I like the concept of "waste" and "unnecessary" waste. Let us also consider the concepts of "justified capital expenditure" and "rejected capital expenditure". Here we go:
$1 = per piece cost of 100% final inspection (finding 0.5% failures)x 8000 / year
$8,000
$240 = per piece cost of a failure reaching the customer x 8000 / year @ 0.5%
$9,600
This is necessary waste "saving" me $1,600 per year plus 40 failed units in the hands of customers. The circuit board is first assembled by machine (near flawless), then assembled by hand (about half of the failures are generated here). Finally, the board is assembled into a housing that protects it from the environment and also serves as a heatsink.
Now, given $8,000 per year of "waste", this is what the lean hype guys have to work with in order to justify capital expenditures on mistake-proofing. They all have the magic until they realize that any further mistake-proofing is going to take either automation and/or serious design changes to allow for automation. After that, they disappear into the woodwork.
Second lesson:
$4,800 = $60 per hour x 1 hour per board x 5 boards per unit x 16 units per month cost to pre-test circuit boards 1 by 1 to assure 0 defects at final test so that some "lean genius" can eliminate "unnecessary" final test and rework.
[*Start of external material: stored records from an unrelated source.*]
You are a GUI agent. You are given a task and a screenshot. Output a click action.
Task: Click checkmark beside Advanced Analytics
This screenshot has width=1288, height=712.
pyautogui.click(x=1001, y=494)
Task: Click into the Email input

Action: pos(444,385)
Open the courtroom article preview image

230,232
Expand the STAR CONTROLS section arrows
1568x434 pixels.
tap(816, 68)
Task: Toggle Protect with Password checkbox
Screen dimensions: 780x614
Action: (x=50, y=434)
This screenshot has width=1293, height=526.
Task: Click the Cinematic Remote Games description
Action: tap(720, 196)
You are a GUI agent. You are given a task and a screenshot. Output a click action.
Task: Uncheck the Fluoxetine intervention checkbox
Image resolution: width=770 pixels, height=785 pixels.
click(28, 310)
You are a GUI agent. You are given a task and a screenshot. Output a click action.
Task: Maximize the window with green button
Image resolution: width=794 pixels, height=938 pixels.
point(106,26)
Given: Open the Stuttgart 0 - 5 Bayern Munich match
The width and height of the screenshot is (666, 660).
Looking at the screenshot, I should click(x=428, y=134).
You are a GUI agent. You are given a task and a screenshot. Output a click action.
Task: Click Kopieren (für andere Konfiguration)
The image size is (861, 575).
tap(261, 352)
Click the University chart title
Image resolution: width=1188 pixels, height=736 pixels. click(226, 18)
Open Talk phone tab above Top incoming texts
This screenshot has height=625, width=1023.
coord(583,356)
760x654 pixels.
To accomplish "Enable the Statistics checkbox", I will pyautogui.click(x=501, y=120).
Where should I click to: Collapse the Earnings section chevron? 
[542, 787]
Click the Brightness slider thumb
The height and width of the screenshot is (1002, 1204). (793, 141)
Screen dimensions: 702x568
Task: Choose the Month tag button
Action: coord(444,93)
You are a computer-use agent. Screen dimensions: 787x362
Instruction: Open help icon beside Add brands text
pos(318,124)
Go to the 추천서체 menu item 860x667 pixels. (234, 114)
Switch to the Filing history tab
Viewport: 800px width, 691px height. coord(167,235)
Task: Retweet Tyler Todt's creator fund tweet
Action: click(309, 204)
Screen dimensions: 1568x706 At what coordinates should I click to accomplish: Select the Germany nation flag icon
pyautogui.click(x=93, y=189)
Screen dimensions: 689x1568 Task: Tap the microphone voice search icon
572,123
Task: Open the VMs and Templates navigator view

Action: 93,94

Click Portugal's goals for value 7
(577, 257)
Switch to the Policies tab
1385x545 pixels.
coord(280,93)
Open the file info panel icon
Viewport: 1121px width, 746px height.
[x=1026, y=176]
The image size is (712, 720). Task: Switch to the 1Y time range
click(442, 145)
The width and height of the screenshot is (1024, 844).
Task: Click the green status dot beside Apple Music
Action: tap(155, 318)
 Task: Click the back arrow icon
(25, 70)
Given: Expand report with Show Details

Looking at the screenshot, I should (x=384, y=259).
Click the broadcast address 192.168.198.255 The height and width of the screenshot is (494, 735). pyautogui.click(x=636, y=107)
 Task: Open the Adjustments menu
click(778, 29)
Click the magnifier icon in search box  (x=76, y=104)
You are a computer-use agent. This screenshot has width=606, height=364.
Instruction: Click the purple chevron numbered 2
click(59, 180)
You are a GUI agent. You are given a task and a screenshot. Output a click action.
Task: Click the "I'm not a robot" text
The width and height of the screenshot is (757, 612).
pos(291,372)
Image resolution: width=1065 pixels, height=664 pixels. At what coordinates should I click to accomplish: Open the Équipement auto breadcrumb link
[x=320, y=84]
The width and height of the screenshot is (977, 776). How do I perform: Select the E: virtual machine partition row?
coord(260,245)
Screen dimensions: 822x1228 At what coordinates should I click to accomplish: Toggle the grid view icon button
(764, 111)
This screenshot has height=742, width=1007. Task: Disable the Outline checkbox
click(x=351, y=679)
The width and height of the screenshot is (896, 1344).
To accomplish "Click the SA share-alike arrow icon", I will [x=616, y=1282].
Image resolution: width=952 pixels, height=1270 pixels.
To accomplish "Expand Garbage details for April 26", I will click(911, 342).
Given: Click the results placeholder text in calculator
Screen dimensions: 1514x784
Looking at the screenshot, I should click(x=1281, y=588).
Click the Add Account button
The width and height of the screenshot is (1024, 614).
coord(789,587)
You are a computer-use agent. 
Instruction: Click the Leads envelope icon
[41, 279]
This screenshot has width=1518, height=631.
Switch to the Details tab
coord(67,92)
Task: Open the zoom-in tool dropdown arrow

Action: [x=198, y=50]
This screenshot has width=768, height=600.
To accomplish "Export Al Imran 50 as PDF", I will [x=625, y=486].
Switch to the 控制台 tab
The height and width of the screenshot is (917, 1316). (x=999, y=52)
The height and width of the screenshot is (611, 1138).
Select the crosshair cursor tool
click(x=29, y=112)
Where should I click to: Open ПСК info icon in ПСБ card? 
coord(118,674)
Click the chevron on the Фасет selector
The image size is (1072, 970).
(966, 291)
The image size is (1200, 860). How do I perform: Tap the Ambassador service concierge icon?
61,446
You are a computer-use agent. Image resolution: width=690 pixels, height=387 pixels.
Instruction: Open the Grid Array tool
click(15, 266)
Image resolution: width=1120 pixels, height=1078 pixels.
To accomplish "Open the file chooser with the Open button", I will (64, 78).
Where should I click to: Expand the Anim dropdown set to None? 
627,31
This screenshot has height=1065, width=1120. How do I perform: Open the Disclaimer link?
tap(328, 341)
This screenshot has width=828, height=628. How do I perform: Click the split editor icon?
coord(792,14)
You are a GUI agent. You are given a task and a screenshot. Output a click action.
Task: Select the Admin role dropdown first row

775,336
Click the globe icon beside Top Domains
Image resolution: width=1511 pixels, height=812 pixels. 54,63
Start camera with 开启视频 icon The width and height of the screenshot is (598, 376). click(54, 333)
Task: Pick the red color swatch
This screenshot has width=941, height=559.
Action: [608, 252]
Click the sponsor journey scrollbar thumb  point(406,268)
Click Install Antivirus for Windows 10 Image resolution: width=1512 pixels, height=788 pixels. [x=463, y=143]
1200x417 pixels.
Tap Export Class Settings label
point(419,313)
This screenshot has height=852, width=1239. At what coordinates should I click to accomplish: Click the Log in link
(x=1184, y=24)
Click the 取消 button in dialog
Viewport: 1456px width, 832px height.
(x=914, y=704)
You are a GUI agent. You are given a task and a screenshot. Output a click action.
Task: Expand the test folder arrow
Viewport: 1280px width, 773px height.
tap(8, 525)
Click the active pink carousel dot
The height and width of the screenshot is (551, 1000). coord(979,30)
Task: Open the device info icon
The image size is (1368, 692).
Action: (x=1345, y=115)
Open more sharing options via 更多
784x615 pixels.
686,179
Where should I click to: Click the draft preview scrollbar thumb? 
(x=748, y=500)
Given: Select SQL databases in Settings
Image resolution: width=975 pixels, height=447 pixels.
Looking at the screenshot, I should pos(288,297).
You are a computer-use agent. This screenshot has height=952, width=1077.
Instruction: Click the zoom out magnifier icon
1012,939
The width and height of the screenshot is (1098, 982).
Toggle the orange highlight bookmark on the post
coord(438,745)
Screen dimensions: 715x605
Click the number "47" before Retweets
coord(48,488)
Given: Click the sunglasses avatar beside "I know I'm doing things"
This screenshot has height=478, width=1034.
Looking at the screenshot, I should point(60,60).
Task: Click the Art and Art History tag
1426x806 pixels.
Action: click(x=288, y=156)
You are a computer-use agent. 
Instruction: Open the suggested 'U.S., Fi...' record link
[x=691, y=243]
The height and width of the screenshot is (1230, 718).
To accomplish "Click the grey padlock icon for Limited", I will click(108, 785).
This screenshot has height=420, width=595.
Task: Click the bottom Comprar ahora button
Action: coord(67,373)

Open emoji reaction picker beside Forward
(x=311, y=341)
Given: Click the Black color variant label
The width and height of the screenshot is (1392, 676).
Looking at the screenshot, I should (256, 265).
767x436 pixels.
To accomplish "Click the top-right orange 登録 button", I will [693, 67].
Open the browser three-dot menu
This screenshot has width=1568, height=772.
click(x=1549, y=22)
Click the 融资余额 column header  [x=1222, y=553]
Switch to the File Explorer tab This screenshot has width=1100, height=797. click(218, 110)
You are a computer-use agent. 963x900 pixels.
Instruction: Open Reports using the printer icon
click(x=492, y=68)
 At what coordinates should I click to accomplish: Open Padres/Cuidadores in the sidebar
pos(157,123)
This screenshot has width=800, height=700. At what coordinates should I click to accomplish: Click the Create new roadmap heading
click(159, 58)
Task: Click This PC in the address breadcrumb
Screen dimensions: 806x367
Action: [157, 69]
$960 = $40 per hour x 1 hour per unit x 16 units per month cost to final test only +
$180 = $60 per hour x 3 hours per defective unit x 1 defective unit per month cost to troubleshoot the 1 defective final unit each month (93.75% yield, how terrible).
Now, that's $4,800 vs. $1,140 to assure that no defective units reach the customer. Would you believe that our "lean" VP was actually going to implement board level test? Only when I pointed out that we still would not save the $960 did he back off this position: 90% of "final test" was actually establishing traceability of the measurements (while making sure that they were correct) so that we could issue the calibration certificates that every customer required.